Temas como a Reforma do Judiciário se tornaram banais por causa dos ataques terroristas; governo optou por uma união nacional
De repente, a guerra fez Israel se deparar com uma realidade, já presente há muitos anos, de forma imperceptível. E assuntos que pareciam palpitantes no frenesi da vida moderna, se tornaram banais, diante da ameaça da destruição, depois dos ataques do grupo terrorista Hamas em 7 de outubro. Um deles, a Reforma do Judiciário, que, desde 2022, fez quase metade da população se voltar contra o governo que buscava diminuir o poder da Suprema Corte.
“O objetivo agora no país é outro, mudou. As pessoas estão lutando, torcendo e rezando para que a vida volte ao normal. Mas essa volta ao normal também será diferente. Questões como a reforma do Judiciário se tornaram agora irrelevantes”, diz a Revista Oeste o embaixador israelense no Brasil, Daniel Zohar Zonshine. “As coisas da política vão ter que esperar para retornarem à pauta. Nem sei se vão voltar. Israel não vai ser mais o mesmo depois desta guerra.”
Outra transformação foi, logo depois dos ataques, a superação das rusgas para se chegar a um governo de união nacional. A base agora une o Likud, do primeiro-ministro Benjamin Netanyahu, a partidos de oposição, como o Yesh Atid, de Yair Lapid, famoso apresentador que se tornou uma figura política dinâmica e representativa. Como em outros tempos de urgência, depois da invasão do Líbano e da hiperinflação, na união entre Yitzhak Shamir (Likud) e Shimon Peres (trabalhistas).
“Netanyahu sentiu a necessidade de montar um governo unificado. Somente os seus pares não seria suficiente. No momento de guerra, há muitos especialistas de outros grupos que podem ajudar”, afirma Zonshine. “Nem todos no governo, do ponto de vista político, militar, tecnológico e de defesa têm todos os conhecimentos necessários para dar conta dessa situação. Essa aliança visa à melhora no nosso desempenho.”
Até há pouco, o país se via mergulhado em um deslumbramento perigoso, baseado apenas ideia de ser o país das startups, de shoppings lotados e dos neons de Tel-Aviv.
Mas Israel tem buscado, nos últimos dias, reencontrar um pouco do ideal do agricultor, do cientista sem recursos, do político sem mandato e do trabalhador abnegado, que se sacrificaram para erguer um país no Oriente Médio.
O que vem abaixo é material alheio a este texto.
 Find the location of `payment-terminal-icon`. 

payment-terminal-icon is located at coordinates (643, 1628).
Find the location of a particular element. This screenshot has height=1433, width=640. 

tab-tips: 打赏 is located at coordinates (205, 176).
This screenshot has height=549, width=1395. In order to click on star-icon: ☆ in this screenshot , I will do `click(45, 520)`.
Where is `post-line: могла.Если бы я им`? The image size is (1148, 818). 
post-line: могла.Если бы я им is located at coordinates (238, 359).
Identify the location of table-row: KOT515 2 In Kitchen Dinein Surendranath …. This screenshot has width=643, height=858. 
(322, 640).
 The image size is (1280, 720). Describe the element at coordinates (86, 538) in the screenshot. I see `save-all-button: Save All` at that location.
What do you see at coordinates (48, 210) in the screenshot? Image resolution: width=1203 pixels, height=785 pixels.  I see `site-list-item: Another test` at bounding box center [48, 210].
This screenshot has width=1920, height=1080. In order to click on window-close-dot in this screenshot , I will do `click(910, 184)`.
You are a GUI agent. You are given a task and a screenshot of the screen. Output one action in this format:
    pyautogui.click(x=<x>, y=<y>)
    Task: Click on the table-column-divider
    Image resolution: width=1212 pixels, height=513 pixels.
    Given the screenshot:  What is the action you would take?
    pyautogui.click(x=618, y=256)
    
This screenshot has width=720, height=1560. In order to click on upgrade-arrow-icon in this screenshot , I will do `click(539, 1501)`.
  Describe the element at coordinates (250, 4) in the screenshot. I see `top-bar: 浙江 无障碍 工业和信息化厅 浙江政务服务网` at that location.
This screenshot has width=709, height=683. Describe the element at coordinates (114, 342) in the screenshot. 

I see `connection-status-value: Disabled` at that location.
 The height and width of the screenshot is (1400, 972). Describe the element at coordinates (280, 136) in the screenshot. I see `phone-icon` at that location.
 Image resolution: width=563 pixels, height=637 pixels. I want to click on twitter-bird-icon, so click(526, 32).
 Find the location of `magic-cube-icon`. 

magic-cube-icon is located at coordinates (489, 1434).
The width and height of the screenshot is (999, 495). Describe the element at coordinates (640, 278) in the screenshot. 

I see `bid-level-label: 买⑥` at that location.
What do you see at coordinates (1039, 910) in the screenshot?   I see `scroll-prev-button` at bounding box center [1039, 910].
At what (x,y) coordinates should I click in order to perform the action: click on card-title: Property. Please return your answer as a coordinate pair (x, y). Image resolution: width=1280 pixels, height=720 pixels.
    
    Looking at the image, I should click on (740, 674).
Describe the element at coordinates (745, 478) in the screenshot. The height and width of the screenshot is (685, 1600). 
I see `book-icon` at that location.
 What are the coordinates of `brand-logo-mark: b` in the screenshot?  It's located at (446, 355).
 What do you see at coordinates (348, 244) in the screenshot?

Israel se depara sempre com a necessidade de mudanças
Nas manifestações anteriores à guerra, jovens, empresários e ativistas esbanjaram um orgulho, que se misturava à ilusão, ao saírem às ruas inebriados. Inflados pela ideia de que a democracia israelense chegara ao seu ápice. E que o país, no fundo, era inabalável. As ameaças existiam, mas não invadiam o imaginário das pessoas a ponto de as desviarem de suas metas pessoais.
“Apesar dos atentados suicidas, dos acampamentos de verão que treinam crianças para matar e da retórica sanguinária, houve, no nosso Exército, uma incapacidade de compreender que o Hamas quer simplesmente matar judeus”, afirma, em artigo, David Horovitz, editor e fundador do jornal The Times of Israel.
Para ele, a evolução do grupo terrorista Hamas “para uma força de combate cada vez mais eficaz e disciplinada em nada impediu de torná-lo menos selvagem”.
A sociedade israelense, no entanto, está sempre se deparando com a necessidade das mudanças. Mesmo que forçadas. Em meio à manutenção das tradições. E essas mudanças impelem o povo a se unir em prol de um objetivo. O de agora não é mais o de erguer o país, mas de mantê-lo forte, libertário e liberal.
A obrigação de estar sempre despertando faz de Israel um país peculiar. Com algumas diferenças em relação àqueles que não têm a vida tão turbulenta em suas fronteiras. Yossi Klein Halevi, pesquisador sênior do Shalom Hartman Institute, em artigo no The Times of Israel, resume o atual momento.
“Agora os nossos inimigos nos uniram”, afirma Halevi. “Desta vez, induzindo num único dia a reviravolta milagrosa de uma nação tão dividida em que parecíamos à beira da guerra civil, para uma nação definida mais uma vez por objetivos e esforços partilhados.”
Isso quer dizer que, em momentos como esse, renasce nos israelenses a certeza de que desenvolver um país no meio do deserto, e cercado de inimigos, não foi um desatino. Foi coisa do destino.